Passados dois dias Joana liga para o hospital e diz que não precisa de mais consultas, vai para uma psicóloga particular.
…
Joana é um nome fictício numa história real. Isto não foi criado, isto aconteceu mesmo!
Pode até não ser geral, pode ter sido um caso isolado de um profissional isolado, a excepção.
O que não é excepção é a diferença no acompanhamento de pessoas que têm algum problema do foro mental, em instituições públicas e em instituições privadas.
Eu sei que podemos referir que depende do sítio, depende do caso, depende dos profissionais, depende de muita coisa.
E isso também é verdade, mas fica a reflexão e o meu pesar: Coitados dos que dependem dos cuidados de saúde mental oferecidos pelo SNS.
Não ter como escolher e ficar à mercê da sorte é como um tiro no escuro.
Quanto a mim, agradeço à minha psicóloga Maria José Leitão, pelo seu profissionalismo.
Link para reflexão: Saúde mental: 5 sinais a que deve estar atento | Conteúdo comercial
Olá, Marília!
Artigo interessante, mas redutor, como tu bem alertas no final.
Infelizmente, é uma realidade e, assim como há profissionais que são bons e têm o dom para aquilo que exercem, também há (demasiados, no meu constatar), que nem são bons profissionais e muito menos gostam do que fazem.
No caso do SNS, e porque as pessoas dele necessitam, consideram não ter de ser parte activa na mudança.

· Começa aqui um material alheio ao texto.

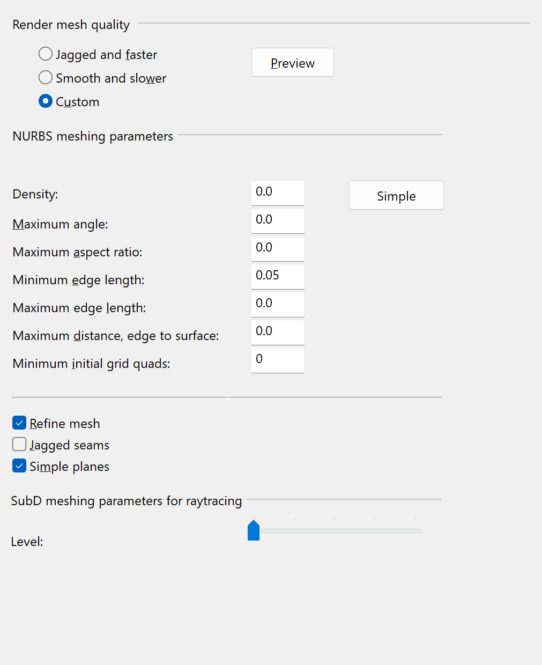Click the Maximum edge length field
This screenshot has height=665, width=542.
(278, 304)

Apenas refilam, viram as costas, e abandonam (os que podem). Os que não podem permanecem e, nada fazem, com medos de represálias e porque é “o sr. Dr.”. Mas, garanto-te, que reclamam e muito e são agressivos para com quem os atende no secretariado.

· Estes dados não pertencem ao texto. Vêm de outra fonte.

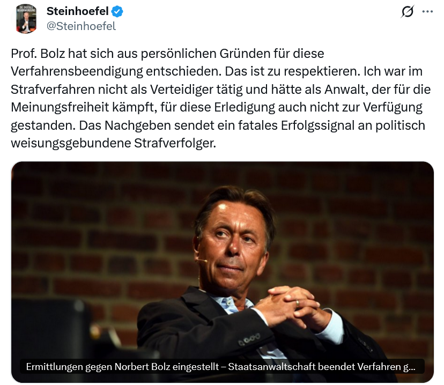This screenshot has height=385, width=444.
Task: Visit the @Steinhoefel handle link
Action: click(x=81, y=26)
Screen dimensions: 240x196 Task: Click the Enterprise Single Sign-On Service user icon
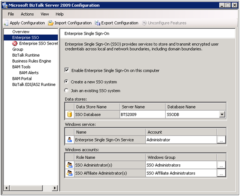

E, sim, há médicos assim. A “Joana” poderia ter “virado costas” e procurado ajuda fora, mas exercendo o seu direito de participar, de expôr, em conjunto com outras mais como ela, certamente a médica seria alertada para o facto. Certo também que, poderia não alterar comportamentos, mas seria exposta. 😉 Isto digo eu que estou do outro lado do gabinete. 😉 Continua o excelente trabalho!